Exercise - Once the line with "The width and height of the screenshot is (819, 1456)." is found in the data, output it and each following line exactly, up to and including the line with "Task: Click the Tool Search input field", and nothing before or after.

Supplied information -
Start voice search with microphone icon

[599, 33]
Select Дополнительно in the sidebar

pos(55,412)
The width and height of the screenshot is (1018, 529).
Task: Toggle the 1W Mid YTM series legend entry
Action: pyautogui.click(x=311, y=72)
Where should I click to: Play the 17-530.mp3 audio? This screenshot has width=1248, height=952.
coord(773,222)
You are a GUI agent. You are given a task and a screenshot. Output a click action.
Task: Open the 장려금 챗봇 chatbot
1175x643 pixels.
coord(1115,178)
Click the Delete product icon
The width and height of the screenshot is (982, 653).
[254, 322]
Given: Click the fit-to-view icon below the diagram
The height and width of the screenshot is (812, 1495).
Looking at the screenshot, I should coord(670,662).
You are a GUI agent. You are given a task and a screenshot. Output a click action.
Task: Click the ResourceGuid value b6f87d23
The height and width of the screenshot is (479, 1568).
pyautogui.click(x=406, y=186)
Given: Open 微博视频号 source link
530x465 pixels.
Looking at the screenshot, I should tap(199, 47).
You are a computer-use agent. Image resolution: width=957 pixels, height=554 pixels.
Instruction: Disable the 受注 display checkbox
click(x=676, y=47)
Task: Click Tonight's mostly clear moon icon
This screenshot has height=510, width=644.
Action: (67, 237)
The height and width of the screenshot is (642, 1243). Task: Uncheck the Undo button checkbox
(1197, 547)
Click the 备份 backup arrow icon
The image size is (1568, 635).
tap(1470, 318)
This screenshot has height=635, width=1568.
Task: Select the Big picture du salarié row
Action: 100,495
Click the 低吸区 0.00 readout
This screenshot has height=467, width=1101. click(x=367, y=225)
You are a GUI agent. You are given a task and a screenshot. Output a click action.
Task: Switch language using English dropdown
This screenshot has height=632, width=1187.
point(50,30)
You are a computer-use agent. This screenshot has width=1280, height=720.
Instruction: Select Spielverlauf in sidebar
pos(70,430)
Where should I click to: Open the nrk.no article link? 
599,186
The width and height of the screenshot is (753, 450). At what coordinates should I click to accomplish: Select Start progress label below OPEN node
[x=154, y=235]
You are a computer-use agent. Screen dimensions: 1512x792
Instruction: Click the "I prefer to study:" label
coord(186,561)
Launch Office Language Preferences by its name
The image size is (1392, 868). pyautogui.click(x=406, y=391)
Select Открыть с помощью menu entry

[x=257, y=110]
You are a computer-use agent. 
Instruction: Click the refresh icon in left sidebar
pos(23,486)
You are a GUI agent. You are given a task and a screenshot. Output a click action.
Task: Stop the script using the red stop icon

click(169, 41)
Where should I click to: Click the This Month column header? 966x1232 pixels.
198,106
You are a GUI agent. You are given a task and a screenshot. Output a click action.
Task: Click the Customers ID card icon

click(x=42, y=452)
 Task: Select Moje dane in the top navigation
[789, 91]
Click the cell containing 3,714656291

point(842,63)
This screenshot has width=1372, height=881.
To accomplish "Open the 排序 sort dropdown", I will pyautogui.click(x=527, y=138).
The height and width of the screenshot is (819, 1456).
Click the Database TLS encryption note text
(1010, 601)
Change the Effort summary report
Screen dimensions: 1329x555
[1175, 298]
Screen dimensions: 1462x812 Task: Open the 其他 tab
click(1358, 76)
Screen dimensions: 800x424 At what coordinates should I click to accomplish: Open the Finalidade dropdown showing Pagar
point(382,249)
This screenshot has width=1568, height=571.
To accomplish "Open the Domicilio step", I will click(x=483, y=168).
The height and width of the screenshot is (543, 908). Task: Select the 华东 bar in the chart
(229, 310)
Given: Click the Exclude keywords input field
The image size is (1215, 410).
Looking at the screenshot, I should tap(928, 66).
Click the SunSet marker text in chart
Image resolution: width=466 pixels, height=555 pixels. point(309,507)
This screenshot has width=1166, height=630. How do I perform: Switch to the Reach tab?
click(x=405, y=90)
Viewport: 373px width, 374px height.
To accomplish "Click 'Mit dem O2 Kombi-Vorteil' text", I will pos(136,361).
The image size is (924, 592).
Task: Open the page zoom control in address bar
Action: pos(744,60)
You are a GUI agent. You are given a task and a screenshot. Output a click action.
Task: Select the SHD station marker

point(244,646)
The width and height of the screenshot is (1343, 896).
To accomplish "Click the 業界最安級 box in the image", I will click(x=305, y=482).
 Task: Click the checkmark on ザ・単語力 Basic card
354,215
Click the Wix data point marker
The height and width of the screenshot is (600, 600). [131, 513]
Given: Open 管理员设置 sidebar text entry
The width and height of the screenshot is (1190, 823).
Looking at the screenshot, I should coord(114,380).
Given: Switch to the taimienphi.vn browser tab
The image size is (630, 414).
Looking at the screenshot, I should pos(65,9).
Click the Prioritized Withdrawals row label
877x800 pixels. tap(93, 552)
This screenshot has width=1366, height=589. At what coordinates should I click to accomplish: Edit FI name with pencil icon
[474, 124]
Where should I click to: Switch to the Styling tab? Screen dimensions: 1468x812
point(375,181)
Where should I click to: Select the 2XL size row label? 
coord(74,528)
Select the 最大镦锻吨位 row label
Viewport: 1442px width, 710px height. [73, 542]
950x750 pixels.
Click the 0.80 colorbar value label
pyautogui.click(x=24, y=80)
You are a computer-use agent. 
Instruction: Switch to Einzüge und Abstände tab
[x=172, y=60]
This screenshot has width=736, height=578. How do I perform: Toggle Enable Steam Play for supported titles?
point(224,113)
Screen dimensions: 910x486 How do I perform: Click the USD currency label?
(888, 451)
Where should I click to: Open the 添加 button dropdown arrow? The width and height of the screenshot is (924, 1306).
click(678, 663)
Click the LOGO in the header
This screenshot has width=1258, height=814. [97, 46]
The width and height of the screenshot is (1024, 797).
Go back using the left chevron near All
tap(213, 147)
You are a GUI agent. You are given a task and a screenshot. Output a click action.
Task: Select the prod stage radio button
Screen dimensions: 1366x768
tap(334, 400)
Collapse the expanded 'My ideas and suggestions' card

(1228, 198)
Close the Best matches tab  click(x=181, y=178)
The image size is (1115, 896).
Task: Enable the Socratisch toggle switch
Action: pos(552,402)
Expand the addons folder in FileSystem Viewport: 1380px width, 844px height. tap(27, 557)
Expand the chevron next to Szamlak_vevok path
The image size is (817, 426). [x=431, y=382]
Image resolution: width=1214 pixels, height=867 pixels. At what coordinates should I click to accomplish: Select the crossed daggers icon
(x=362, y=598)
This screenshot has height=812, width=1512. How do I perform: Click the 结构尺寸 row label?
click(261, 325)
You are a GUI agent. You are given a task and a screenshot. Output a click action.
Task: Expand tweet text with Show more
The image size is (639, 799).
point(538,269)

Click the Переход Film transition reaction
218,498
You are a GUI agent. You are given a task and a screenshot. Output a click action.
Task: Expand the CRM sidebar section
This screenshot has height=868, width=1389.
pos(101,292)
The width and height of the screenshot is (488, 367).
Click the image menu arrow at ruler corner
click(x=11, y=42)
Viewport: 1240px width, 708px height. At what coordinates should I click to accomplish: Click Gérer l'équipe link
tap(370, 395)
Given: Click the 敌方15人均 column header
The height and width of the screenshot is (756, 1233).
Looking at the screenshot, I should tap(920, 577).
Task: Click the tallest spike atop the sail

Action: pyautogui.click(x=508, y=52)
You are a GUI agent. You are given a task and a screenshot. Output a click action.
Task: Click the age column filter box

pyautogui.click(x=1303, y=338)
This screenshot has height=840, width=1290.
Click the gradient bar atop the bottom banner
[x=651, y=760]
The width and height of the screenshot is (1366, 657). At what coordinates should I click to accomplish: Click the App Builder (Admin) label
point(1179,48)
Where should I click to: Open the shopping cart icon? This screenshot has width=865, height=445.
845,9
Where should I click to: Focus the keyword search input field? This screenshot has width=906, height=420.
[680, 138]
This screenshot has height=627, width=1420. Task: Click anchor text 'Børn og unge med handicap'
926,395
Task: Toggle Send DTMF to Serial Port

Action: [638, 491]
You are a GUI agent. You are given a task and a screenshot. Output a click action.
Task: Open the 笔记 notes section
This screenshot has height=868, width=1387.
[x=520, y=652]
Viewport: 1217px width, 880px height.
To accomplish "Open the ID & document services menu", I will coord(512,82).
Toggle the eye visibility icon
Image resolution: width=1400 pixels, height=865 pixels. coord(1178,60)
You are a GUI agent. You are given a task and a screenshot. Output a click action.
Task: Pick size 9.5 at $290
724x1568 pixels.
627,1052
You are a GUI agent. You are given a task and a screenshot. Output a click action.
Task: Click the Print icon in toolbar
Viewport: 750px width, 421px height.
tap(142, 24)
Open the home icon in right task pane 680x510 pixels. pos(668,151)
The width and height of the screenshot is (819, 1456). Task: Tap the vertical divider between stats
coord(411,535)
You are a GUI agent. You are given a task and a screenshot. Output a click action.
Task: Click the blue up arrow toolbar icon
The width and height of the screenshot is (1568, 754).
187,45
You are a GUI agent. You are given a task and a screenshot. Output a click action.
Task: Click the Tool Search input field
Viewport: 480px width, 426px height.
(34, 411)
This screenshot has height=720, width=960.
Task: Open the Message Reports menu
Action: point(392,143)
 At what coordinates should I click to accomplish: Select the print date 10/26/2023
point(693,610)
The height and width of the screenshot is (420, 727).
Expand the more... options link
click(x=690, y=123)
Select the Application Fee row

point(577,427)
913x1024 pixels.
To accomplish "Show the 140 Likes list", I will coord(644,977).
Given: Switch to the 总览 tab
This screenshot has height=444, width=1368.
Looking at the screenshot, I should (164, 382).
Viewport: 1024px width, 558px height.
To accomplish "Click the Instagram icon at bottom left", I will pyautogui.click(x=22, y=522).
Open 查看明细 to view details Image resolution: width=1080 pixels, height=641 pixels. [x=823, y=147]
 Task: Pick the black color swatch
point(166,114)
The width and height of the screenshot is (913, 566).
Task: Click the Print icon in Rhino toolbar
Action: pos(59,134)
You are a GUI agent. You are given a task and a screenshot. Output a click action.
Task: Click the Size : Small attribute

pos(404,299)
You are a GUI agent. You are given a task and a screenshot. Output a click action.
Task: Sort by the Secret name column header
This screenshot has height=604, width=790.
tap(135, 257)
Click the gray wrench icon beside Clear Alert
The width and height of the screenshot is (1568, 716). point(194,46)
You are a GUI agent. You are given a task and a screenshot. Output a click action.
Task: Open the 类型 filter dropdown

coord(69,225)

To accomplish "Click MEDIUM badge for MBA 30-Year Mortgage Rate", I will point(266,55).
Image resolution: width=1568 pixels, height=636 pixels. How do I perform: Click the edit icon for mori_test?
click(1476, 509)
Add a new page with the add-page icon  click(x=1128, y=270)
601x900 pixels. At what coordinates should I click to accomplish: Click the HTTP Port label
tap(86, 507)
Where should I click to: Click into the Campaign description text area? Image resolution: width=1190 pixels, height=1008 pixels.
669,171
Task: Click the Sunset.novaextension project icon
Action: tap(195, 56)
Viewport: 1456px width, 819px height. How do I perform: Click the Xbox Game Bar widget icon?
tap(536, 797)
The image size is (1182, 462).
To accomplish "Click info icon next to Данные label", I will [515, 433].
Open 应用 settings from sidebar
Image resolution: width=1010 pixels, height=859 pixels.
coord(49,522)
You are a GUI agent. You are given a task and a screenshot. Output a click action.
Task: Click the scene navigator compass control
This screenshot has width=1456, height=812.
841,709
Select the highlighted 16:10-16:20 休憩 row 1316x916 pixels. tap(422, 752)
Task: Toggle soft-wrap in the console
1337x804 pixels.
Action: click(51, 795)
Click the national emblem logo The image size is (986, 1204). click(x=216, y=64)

Output of the exercise -
The width and height of the screenshot is (819, 1456). Task: Tap the vertical divider between stats
coord(411,535)
You are a GUI agent. You are given a task and a screenshot. Output a click action.
Task: Click the blue up arrow toolbar icon
The width and height of the screenshot is (1568, 754).
187,45
You are a GUI agent. You are given a task and a screenshot. Output a click action.
Task: Click the Tool Search input field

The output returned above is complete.